What You Will Practise Here
Mechanics: Laws of Motion, Work, Energy, and Power
Thermodynamics: Laws of Thermodynamics, Heat Transfer
Waves and Oscillations: Simple Harmonic Motion, Wave Properties
Electromagnetism: Electric Fields, Magnetic Fields, and Circuits
Optics: Reflection, Refraction, and Optical Instruments
Modern Physics: Quantum Theory, Atomic Models, and Nuclear Physics
Fluid Mechanics: Properties of Fluids, Bernoulli's Principle
Exam Relevance
The Physics Syllabus (JEE Main) is integral to various examinations, including CBSE, State Boards, and competitive exams like NEET and JEE. Questions often focus on conceptual understanding and application of theories.
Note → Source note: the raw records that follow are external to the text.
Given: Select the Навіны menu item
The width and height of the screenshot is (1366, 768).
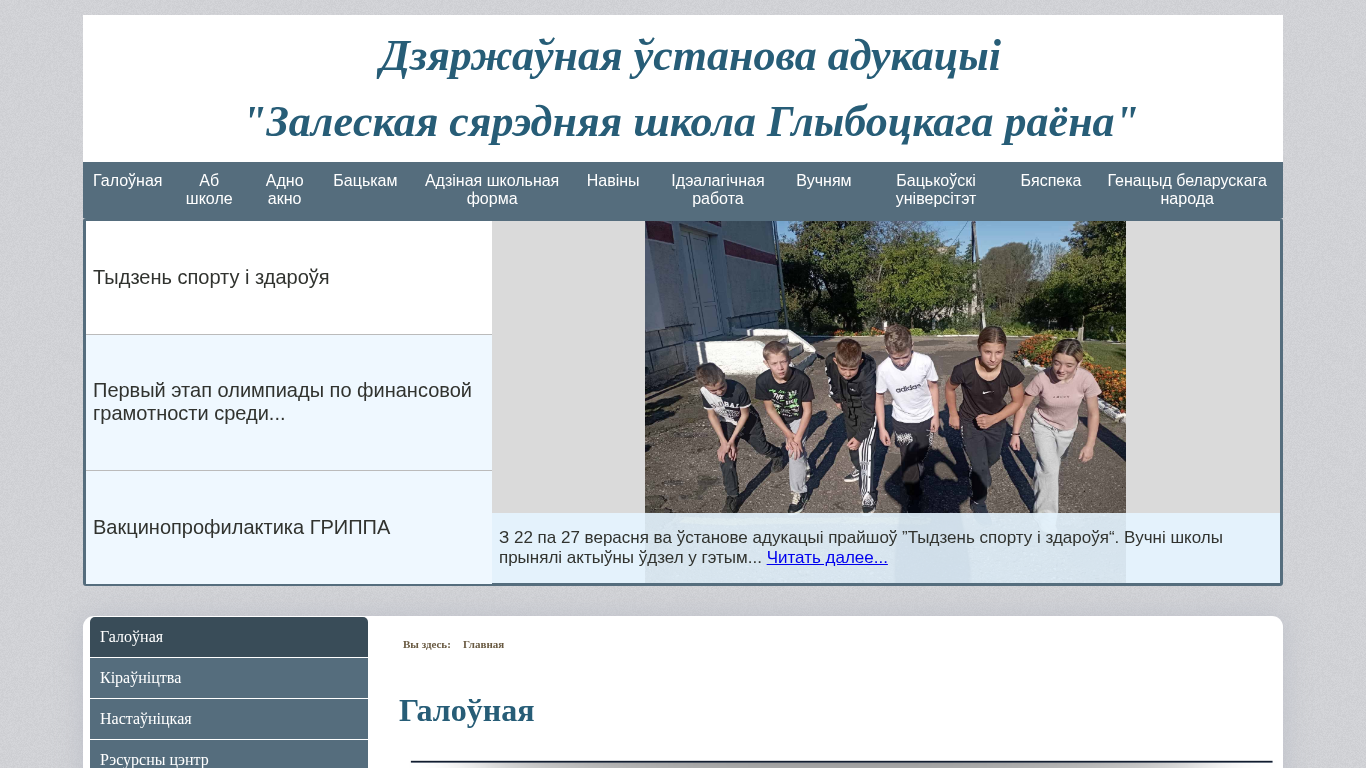Looking at the screenshot, I should point(612,181).
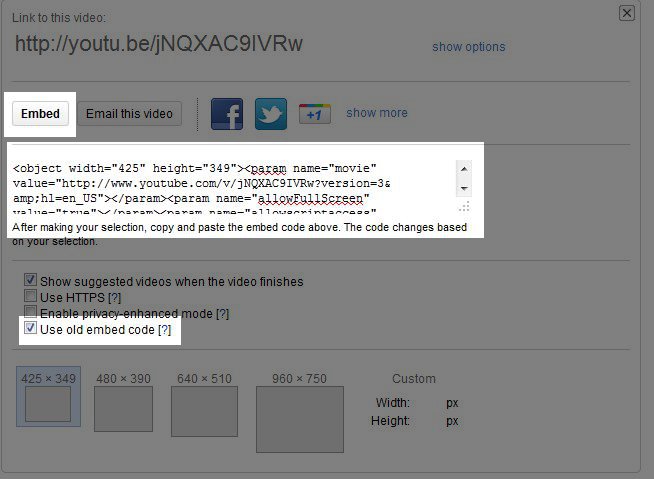This screenshot has width=654, height=479.
Task: Click the Email this video button
Action: [x=129, y=114]
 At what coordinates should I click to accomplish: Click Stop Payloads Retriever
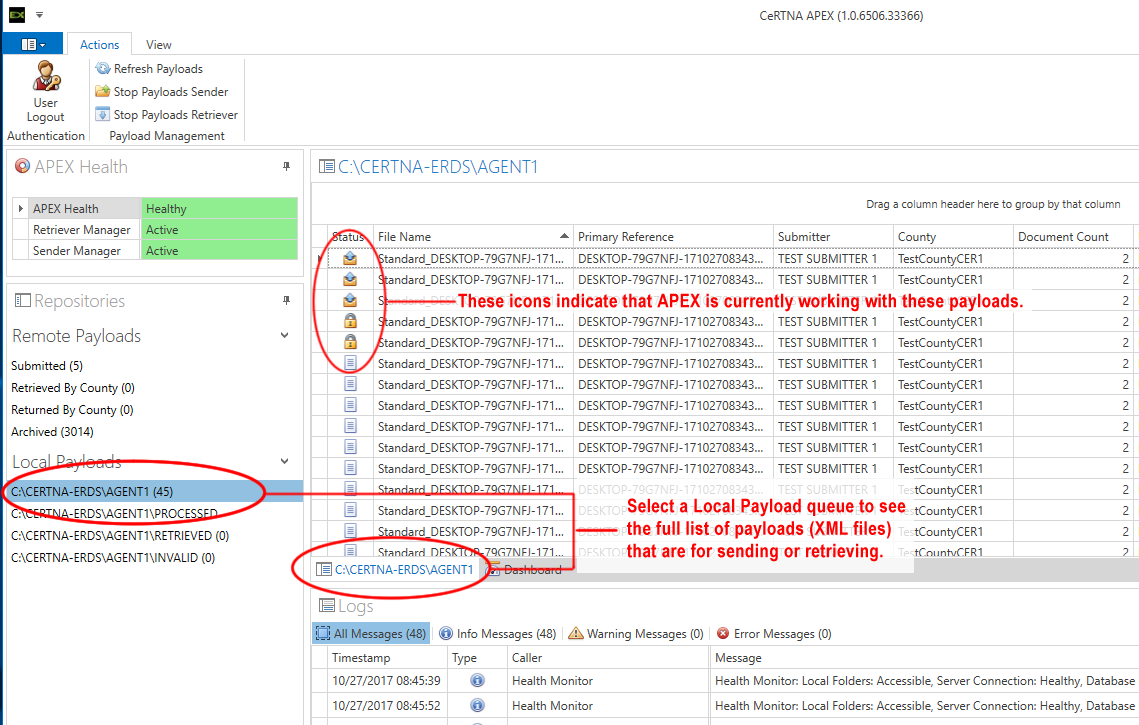(x=166, y=115)
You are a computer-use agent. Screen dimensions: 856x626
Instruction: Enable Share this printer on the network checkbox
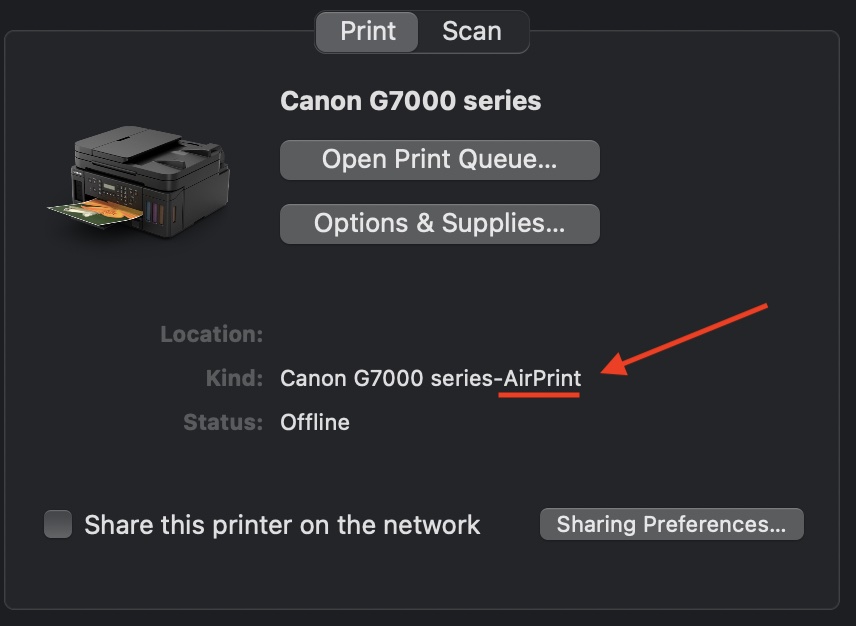click(x=58, y=525)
Common patterns include numerical problems, conceptual MCQs, and assertion-reason type questions, which test both knowledge and analytical skills.
Common Mistakes Students Make
Misinterpreting the question stem, leading to incorrect answers.
Neglecting units and dimensions in calculations.
Overlooking the significance of diagrams in understanding concepts.
Confusing similar concepts, such as velocity and acceleration.
Failing to apply formulas correctly in different contexts.
FAQs
Question: What are the key topics in the Physics Syllabus for JEE Main?Answer: Key topics include Mechanics, Thermodynamics, Waves, Electromagnetism, Optics, Modern Physics, and Fluid Mechanics.
Question: How can I improve my performance in Physics MCQs?Answer: Regular practice of MCQs, understanding concepts deeply, and revising important formulas can significantly enhance your performance.
Start solving practice MCQs today to test your understanding of the Physics Syllabus (JEE Main). This will not only boost your confidence but also prepare you effectively for your upcoming exams. Remember, consistent practice is the key to success!